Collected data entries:

^^^^^^^^^^^^^^^^

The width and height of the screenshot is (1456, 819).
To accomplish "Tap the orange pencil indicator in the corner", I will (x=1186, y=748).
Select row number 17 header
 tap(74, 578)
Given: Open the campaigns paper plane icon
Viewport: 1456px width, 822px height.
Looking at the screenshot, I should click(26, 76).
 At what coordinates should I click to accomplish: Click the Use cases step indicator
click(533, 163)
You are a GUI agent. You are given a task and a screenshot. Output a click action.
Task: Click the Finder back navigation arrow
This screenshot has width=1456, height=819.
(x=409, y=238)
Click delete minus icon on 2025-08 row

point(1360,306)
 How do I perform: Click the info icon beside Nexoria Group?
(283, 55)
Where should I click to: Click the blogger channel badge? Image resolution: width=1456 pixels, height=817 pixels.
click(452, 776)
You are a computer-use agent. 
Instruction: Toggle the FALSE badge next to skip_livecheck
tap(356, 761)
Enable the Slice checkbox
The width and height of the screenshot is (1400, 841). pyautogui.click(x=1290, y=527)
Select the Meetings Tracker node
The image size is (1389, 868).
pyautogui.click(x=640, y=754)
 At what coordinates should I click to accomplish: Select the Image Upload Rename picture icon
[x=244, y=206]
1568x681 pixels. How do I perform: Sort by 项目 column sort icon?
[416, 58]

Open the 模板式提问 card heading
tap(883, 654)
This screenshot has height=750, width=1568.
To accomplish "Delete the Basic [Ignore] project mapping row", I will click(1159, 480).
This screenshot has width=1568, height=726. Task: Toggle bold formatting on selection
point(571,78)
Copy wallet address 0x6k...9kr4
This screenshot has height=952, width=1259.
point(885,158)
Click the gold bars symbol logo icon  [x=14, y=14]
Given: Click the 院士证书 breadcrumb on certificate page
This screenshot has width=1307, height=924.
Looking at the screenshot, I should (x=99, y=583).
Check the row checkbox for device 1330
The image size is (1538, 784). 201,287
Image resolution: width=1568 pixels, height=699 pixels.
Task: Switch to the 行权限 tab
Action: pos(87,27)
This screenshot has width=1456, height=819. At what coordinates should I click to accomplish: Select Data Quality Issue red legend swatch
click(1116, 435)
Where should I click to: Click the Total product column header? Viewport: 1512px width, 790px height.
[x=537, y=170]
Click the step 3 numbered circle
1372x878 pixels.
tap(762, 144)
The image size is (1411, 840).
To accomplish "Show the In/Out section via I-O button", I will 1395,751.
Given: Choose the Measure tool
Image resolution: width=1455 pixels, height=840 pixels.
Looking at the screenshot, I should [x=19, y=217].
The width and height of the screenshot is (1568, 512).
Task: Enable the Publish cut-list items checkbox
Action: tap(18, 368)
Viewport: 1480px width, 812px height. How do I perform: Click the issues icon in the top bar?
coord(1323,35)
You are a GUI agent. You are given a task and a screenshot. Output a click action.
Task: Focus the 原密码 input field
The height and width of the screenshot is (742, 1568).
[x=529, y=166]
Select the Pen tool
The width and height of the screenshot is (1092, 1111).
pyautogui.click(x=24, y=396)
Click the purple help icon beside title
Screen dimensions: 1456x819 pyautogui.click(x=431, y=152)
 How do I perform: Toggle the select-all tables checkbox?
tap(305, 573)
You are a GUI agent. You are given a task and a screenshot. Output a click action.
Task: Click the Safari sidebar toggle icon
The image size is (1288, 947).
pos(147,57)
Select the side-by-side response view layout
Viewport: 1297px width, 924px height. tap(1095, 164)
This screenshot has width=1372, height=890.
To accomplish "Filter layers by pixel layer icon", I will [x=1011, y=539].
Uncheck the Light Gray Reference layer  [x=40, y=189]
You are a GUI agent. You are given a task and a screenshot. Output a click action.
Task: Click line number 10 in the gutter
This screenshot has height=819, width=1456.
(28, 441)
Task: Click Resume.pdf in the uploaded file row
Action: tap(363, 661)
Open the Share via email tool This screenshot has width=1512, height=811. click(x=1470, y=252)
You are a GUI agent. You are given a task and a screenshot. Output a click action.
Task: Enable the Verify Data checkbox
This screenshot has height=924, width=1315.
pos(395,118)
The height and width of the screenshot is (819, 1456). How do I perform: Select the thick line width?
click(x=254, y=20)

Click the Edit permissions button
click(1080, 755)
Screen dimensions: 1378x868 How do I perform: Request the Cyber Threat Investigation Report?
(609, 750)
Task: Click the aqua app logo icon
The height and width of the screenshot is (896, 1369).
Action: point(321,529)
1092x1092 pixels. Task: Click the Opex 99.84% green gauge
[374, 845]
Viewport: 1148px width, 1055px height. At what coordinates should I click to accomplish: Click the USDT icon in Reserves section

^^^^^^^^^^^^^^^^

Every record above is to be transcribed exactly as written.

The width and height of the screenshot is (1456, 819).
To accomplish "Tap the orange pencil indicator in the corner", I will (x=1186, y=748).
Select row number 17 header
 tap(74, 578)
Given: Open the campaigns paper plane icon
Viewport: 1456px width, 822px height.
Looking at the screenshot, I should click(26, 76).
 At what coordinates should I click to accomplish: Click the Use cases step indicator
click(533, 163)
You are a GUI agent. You are given a task and a screenshot. Output a click action.
Task: Click the Finder back navigation arrow
This screenshot has width=1456, height=819.
(x=409, y=238)
Click delete minus icon on 2025-08 row

point(1360,306)
 How do I perform: Click the info icon beside Nexoria Group?
(283, 55)
Where should I click to: Click the blogger channel badge? Image resolution: width=1456 pixels, height=817 pixels.
click(452, 776)
You are a computer-use agent. 
Instruction: Toggle the FALSE badge next to skip_livecheck
tap(356, 761)
Enable the Slice checkbox
The width and height of the screenshot is (1400, 841). pyautogui.click(x=1290, y=527)
Select the Meetings Tracker node
The image size is (1389, 868).
pyautogui.click(x=640, y=754)
 At what coordinates should I click to accomplish: Select the Image Upload Rename picture icon
[x=244, y=206]
1568x681 pixels. How do I perform: Sort by 项目 column sort icon?
[416, 58]

Open the 模板式提问 card heading
tap(883, 654)
This screenshot has height=750, width=1568.
To accomplish "Delete the Basic [Ignore] project mapping row", I will click(1159, 480).
This screenshot has width=1568, height=726. Task: Toggle bold formatting on selection
point(571,78)
Copy wallet address 0x6k...9kr4
This screenshot has height=952, width=1259.
point(885,158)
Click the gold bars symbol logo icon  [x=14, y=14]
Given: Click the 院士证书 breadcrumb on certificate page
This screenshot has width=1307, height=924.
Looking at the screenshot, I should (x=99, y=583).
Check the row checkbox for device 1330
The image size is (1538, 784). 201,287
Image resolution: width=1568 pixels, height=699 pixels.
Task: Switch to the 行权限 tab
Action: pos(87,27)
This screenshot has width=1456, height=819. At what coordinates should I click to accomplish: Select Data Quality Issue red legend swatch
click(1116, 435)
Where should I click to: Click the Total product column header? Viewport: 1512px width, 790px height.
[x=537, y=170]
Click the step 3 numbered circle
1372x878 pixels.
tap(762, 144)
The image size is (1411, 840).
To accomplish "Show the In/Out section via I-O button", I will 1395,751.
Given: Choose the Measure tool
Image resolution: width=1455 pixels, height=840 pixels.
Looking at the screenshot, I should [x=19, y=217].
The width and height of the screenshot is (1568, 512).
Task: Enable the Publish cut-list items checkbox
Action: tap(18, 368)
Viewport: 1480px width, 812px height. How do I perform: Click the issues icon in the top bar?
coord(1323,35)
You are a GUI agent. You are given a task and a screenshot. Output a click action.
Task: Focus the 原密码 input field
The height and width of the screenshot is (742, 1568).
[x=529, y=166]
Select the Pen tool
The width and height of the screenshot is (1092, 1111).
pyautogui.click(x=24, y=396)
Click the purple help icon beside title
Screen dimensions: 1456x819 pyautogui.click(x=431, y=152)
 How do I perform: Toggle the select-all tables checkbox?
tap(305, 573)
You are a GUI agent. You are given a task and a screenshot. Output a click action.
Task: Click the Safari sidebar toggle icon
The image size is (1288, 947).
pos(147,57)
Select the side-by-side response view layout
Viewport: 1297px width, 924px height. tap(1095, 164)
This screenshot has width=1372, height=890.
To accomplish "Filter layers by pixel layer icon", I will [x=1011, y=539].
Uncheck the Light Gray Reference layer  [x=40, y=189]
You are a GUI agent. You are given a task and a screenshot. Output a click action.
Task: Click line number 10 in the gutter
This screenshot has height=819, width=1456.
(28, 441)
Task: Click Resume.pdf in the uploaded file row
Action: tap(363, 661)
Open the Share via email tool This screenshot has width=1512, height=811. click(x=1470, y=252)
You are a GUI agent. You are given a task and a screenshot. Output a click action.
Task: Enable the Verify Data checkbox
This screenshot has height=924, width=1315.
pos(395,118)
The height and width of the screenshot is (819, 1456). How do I perform: Select the thick line width?
click(x=254, y=20)

Click the Edit permissions button
click(1080, 755)
Screen dimensions: 1378x868 How do I perform: Request the Cyber Threat Investigation Report?
(609, 750)
Task: Click the aqua app logo icon
The height and width of the screenshot is (896, 1369).
Action: point(321,529)
1092x1092 pixels. Task: Click the Opex 99.84% green gauge
[374, 845]
Viewport: 1148px width, 1055px height. At what coordinates should I click to accomplish: Click the USDT icon in Reserves section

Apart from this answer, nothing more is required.